Documentarians often record copyrighted sounds and images when they are filming in real-life settings. Common examples are a poster on a wall, music playing on a radio, and television programming heard (and perhaps seen) in the background. In the context of documentary, the incidentally captured material is an integral part of the ordinary reality being documented. Filmmakers argue that only by altering and thus falsifying the reality they film—for example by telling subjects to turn off the radio, take down a poster, or turn off the TV—could they avoid using this protected material.
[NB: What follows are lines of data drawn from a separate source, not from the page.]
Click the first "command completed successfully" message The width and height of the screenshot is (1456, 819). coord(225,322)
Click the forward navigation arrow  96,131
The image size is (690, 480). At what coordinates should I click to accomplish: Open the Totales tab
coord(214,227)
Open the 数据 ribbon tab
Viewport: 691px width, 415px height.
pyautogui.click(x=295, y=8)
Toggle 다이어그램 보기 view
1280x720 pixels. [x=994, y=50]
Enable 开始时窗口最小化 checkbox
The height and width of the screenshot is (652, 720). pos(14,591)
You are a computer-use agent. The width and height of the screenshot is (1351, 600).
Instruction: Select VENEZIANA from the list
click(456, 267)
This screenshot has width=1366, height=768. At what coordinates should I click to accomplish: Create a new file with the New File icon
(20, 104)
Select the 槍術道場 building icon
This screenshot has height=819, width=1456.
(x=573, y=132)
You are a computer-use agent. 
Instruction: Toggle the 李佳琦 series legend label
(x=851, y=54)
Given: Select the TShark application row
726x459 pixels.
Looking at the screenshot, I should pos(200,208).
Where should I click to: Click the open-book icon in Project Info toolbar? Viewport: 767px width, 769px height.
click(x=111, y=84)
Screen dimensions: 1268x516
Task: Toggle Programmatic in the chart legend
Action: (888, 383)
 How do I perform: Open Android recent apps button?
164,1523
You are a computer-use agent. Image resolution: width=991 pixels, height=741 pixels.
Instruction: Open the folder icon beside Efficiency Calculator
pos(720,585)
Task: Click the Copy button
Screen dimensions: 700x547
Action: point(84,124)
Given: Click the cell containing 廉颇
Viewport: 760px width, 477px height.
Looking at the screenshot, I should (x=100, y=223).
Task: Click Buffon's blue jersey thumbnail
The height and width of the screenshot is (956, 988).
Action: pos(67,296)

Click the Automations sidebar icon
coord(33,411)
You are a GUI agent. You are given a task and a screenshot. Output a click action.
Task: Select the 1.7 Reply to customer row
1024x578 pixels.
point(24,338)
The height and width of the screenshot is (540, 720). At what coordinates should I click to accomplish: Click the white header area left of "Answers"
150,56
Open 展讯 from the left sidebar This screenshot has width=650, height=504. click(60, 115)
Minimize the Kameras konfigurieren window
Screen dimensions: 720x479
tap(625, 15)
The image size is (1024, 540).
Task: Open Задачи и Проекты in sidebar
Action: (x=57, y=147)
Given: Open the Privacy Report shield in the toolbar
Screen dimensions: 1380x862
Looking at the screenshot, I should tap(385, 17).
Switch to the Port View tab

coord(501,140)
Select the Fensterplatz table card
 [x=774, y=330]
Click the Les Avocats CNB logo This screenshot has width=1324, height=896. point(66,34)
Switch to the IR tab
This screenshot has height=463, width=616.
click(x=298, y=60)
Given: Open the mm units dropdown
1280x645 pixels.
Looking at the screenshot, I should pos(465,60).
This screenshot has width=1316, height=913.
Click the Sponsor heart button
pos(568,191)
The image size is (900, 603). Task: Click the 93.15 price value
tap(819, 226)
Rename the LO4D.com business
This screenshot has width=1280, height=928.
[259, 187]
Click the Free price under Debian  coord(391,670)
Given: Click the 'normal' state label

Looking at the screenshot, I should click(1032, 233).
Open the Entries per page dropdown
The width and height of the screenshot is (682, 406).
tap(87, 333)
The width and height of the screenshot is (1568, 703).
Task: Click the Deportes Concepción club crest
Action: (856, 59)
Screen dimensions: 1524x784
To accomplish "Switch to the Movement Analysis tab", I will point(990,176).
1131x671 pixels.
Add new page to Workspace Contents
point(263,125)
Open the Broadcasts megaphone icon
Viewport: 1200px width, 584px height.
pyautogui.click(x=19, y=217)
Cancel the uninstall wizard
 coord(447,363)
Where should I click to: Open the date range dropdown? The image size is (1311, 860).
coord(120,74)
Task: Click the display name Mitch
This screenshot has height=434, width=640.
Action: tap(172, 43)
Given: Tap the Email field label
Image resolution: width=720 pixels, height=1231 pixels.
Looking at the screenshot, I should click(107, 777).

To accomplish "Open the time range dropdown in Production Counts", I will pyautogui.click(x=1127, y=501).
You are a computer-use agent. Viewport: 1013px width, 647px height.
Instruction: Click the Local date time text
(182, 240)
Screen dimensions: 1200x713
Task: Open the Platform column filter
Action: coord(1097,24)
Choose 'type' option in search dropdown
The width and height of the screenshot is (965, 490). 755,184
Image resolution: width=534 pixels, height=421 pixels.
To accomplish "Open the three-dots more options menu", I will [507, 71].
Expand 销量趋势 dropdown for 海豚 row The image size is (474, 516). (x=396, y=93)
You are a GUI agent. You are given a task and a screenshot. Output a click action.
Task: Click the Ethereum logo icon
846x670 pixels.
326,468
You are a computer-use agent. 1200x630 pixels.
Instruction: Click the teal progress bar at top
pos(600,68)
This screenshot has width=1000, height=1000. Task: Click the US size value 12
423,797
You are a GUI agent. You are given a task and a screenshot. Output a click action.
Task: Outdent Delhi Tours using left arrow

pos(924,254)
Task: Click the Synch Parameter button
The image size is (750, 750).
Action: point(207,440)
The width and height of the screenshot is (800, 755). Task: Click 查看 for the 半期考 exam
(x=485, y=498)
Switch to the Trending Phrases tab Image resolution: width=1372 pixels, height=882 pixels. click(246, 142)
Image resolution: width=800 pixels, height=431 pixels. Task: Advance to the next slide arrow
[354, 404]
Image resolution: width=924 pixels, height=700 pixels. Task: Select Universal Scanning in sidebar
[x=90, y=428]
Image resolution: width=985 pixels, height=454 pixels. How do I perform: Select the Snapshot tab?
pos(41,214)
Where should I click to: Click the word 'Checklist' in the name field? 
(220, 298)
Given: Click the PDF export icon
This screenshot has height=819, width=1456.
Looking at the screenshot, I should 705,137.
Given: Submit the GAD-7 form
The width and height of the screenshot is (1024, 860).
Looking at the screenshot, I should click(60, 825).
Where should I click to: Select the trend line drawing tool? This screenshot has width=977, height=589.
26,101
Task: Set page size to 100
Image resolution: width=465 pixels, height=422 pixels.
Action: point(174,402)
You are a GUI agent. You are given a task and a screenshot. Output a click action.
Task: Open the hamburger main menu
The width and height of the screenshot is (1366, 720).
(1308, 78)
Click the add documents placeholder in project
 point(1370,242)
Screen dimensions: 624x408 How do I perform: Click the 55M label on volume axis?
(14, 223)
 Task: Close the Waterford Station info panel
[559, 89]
Category 4: Using Copyrighted Material in a Historical Sequence

In many cases the best (or even only) effective way to tell a particular historical story or make a historical point is to make selective use of words that were spoken during the events in question, music that was associated with the events, or photographs and films that were taken at that time.

These categories offer legal protection but, like all laws, are subject to interpretation. In general the first two categories are stronger, meaning that if taken to court you are more likely to win than if you are relying on the last two categories. If you have a popular song playing in the background of a scene, you may have a hard time convincing a court that you have rights to leave it in if you could have asked the subjects to turn off the radio. Clips from movies, news footage, and music are most likely to present problems for a fair use argument.

Even if you meet one or more of these categories of use, the courts will still consider the nature of the use. This refers to how much your use will impact the value of the original. If you are taking “the heart,” or most important part of the work, this will weigh against fair use. Finally, it’s important that you use as little of the copyrighted work as is absolutely necessary to make your point. If using 5 seconds of an image or sound will suffice, don’t use 7 or 10.

Because fair use is so integral to so many documentaries, it is essential that documentary filmmakers become familiar with best practices in this area. As attorney and producer Andrew Lund says,

Legal issues aren’t separate from filmmaking. Just as it’s important to understand cameras and lenses, documentary producers should have a strong grasp of the legal aspects of copyright and fair use so they can incorporate this knowledge into every stage of production and make smart, informed choices.6

Lund makes the point that every filmmaker should be familiar with CMSI’s Documentary Filmmakers’ Statement of Best Practices in Fair Use. Why? If you are well-versed in these common practices, you will make more informed choices throughout preproduction and production instead of just confronting rights issues in postproduction. Also, if you do consult with an entertainment attorney when you are in postproduction and trying to resolve your rights issues, you will make a good impression and save yourself some money by having done much of the preparation for the legal work. Finally, fair use is based on legal precedent, and in making decisions the courts consider standard industry practice. So by being informed of the best practices and following them yourself, you are actually contributing to shaping the law so that it is more responsive to the needs of documentary filmmakers!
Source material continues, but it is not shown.